Fig. 3: Association of PGS^ALZ across multiancestry populations.

a, Association of PGS^ALZ with the risk of developing AD in multiancestry populations. The European ancestry meta-analysis includes MVP and Australia. The African American ancestry (more than 75% AA ancestry) meta-analysis includes MVP and ADSP. The East Asia meta-analysis includes China, Korea and Japan. The Latin American ancestry (self-reported) meta-analysis includes MVP and ADSP. The South America meta-analysis includes Argentina, Brazil, Chile and Colombia. b, The risk of developing AD, according to PGS^ALZ (logistic regression adjusted or not for APOE or included APOE variants) strata (0–20%, 20–40%, 60–80% and 80–100%) in multiancestry populations.

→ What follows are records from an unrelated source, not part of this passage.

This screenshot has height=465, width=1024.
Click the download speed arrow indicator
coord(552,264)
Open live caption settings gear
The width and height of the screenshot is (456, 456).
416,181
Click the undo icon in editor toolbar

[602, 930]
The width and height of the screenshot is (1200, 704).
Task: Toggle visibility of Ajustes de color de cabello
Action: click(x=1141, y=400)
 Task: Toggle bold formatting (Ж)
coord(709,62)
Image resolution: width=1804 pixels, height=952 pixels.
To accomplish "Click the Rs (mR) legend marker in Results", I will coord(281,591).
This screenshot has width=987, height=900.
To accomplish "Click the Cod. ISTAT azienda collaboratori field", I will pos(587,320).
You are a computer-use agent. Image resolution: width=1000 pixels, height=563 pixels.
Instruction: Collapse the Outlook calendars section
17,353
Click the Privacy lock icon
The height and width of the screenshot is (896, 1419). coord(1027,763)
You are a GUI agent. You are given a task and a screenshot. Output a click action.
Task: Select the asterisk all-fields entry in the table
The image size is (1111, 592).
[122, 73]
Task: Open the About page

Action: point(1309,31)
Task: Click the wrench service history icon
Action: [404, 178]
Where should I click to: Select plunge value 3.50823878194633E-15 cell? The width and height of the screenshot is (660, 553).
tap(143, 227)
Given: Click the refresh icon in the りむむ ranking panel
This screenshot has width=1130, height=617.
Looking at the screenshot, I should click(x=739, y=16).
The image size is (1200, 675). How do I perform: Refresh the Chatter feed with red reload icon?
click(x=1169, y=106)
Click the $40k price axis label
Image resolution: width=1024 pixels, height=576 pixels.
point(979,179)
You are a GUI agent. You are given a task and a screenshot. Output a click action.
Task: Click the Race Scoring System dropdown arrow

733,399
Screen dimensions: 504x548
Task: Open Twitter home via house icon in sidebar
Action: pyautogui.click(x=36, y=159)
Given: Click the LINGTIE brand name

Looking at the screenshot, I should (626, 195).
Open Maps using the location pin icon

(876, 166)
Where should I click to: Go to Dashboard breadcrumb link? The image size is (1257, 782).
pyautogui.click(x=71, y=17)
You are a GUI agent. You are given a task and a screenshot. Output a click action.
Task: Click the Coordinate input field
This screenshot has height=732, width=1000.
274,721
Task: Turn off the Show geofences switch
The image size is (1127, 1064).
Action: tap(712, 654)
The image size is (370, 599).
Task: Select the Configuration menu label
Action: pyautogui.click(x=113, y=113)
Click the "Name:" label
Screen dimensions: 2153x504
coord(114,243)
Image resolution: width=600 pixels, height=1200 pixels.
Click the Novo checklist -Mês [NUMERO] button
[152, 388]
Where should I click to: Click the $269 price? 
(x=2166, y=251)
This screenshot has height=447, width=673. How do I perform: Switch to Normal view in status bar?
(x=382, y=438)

The 40–60% PGS^ALZ stratum was used as the reference in each population, and results were meta-analyzed. The European ancestry meta-analysis includes MVP and Australia. The African American ancestry meta-analysis includes MVP and ADSP. The East Asia meta-analysis includes China, Korea and Japan. The Latin American ancestry meta-analysis includes MVP and ADSP. The South America meta-analysis includes Argentina, Brazil, Chile and Colombia. N_cases, number of cases; N_controls, number of controls. OR per s.d. was calculated by logistic regression adjusted for APOE, age, sex and specific PCs according to the study (Supplementary Table 2). The lines in the Forest plots indicate the 95% CI of each OR. If HetP < 0.05, a random effect is shown for the meta-analysis results. AA, African American; EUR, European; LA, Latin American.